Die Frage ist natürlich ironisch gemeint, aber sie hat auch ihre Berechtigung: Was erwartet man eigentlich, wenn ein so durch und durch kanonisierter, fast schon überlebensgroßer Rockmusiker wie Neil Young seine Autobiografie schreibt? Eine stringente, strikt chronologisch gehaltene Lebenserzählung? Einen eher an der musikalischen Laufbahn ausgerichteten Bericht? Eine Sammlung von Anekdoten, von Ronstadts Erdnussbuttersucht, Youngs Vorliebe für deutsche Pfannkuchen bis zu seinen Begegnungen mit Bob Dylan?

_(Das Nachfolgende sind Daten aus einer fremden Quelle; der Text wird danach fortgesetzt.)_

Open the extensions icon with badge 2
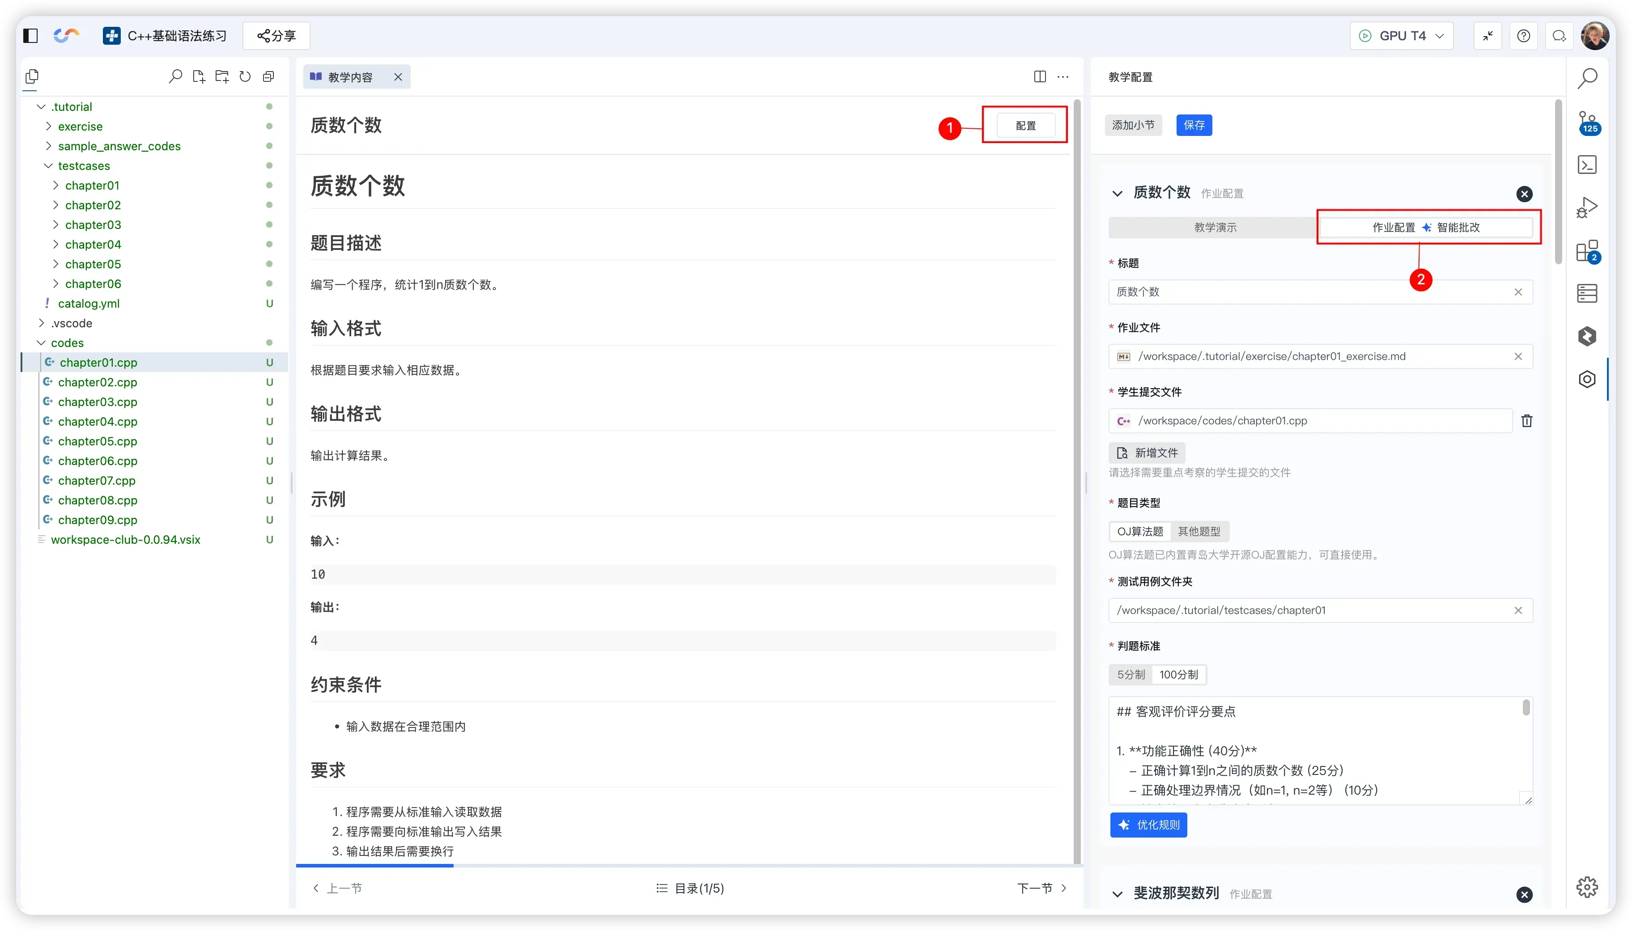Image resolution: width=1632 pixels, height=931 pixels. 1587,251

Bezüglich seiner Musik immer ist es immer am klügsten gewesen, keine Erwartungen zu haben. Denn der 1945 im kanadischen Toronto geborene Neil Young ist ein Meister darin, Erwartungen zu unterlaufen. Nicht anders hat er es bei seiner Autobiografie gehalten. Sie folgt keiner Chronologie, sondern macht eher den Eindruck, als habe Young sich Tag für Tag an den Schreibtisch gesetzt und sich von spontanen Eingebungen leiten lassen. Will heißen: Die Erinnerungen sind ungeordnet, die alten Geschichten erzählt er querbeet. Auch die Gegenwart, in der Young einige Projekte verfolgt, im ökologischen wie im musikalischen Bereich, spielt keine ganz kleine Rolle, und auch den einen oder anderen küchenpsychologischen und -philosophischen Ausflug unternimmt Young. Da räsoniert er über das Leben an sich, den Tod enger Weggefährten oder was der Erfolg oder die Religion ihm bedeuten.

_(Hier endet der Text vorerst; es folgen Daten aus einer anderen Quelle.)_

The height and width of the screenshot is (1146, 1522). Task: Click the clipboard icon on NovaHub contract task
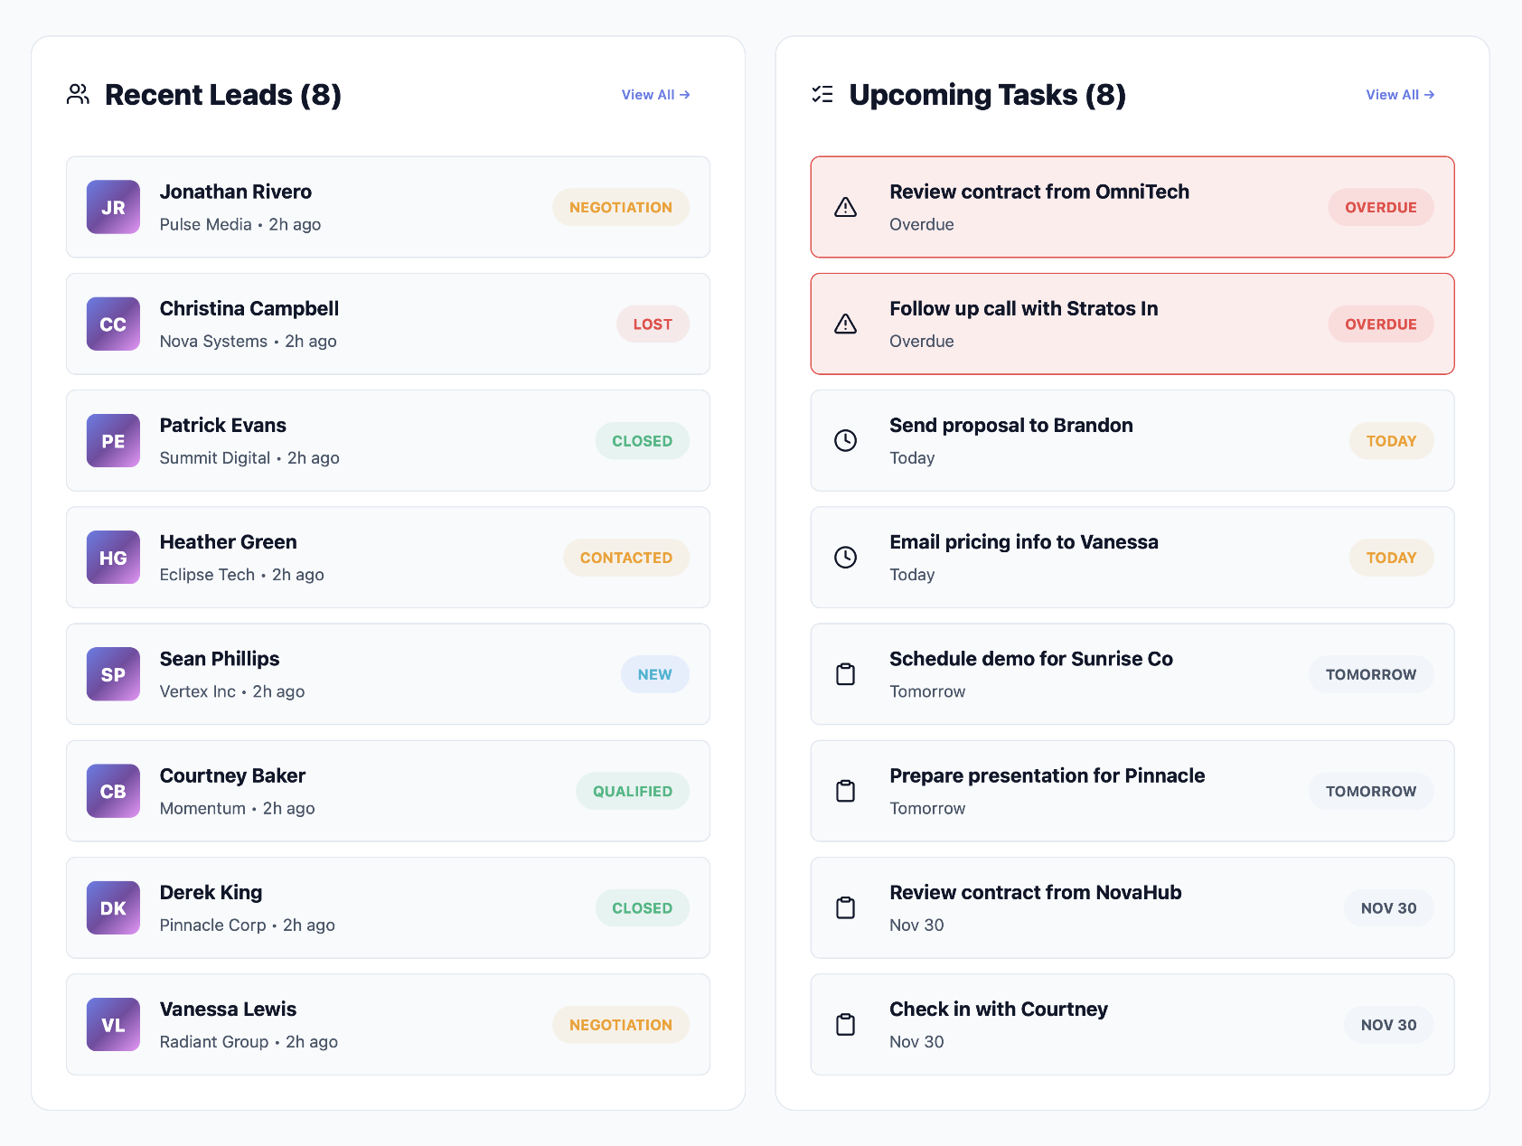pyautogui.click(x=845, y=907)
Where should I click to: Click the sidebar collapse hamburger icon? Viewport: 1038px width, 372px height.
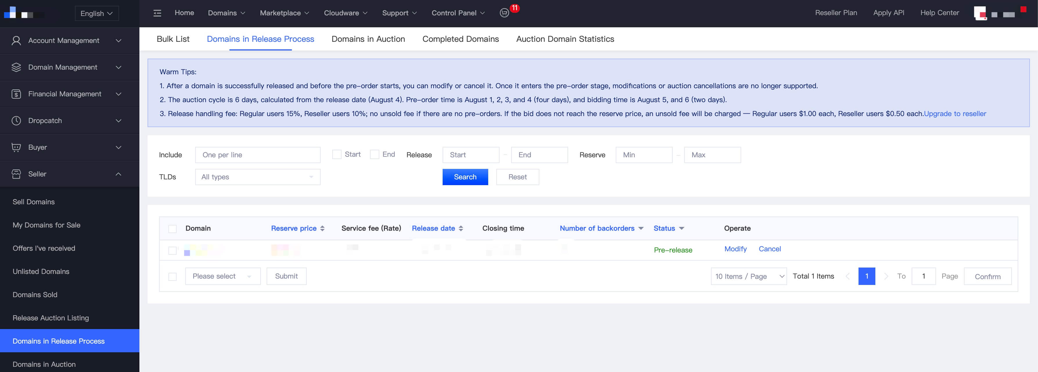click(157, 13)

Diese Autobiografie ist also eher eine zerstreute, passagenweise aber sehr lesenswerte. Youngs Autos in seinem "Feelgood´s" genannten Fahrzeugschuppen oder seine Lionel-Modelleisenbahn sind hier also genauso wichtig wie die Laufbahn von den Anfängen im kanadischen Winnipeg mit den Squires über die erste erfolgreiche Zeit in Kalifornien mit Buffalo Springfield und CSN&Y bis hin zur Karriere als Solokünstler.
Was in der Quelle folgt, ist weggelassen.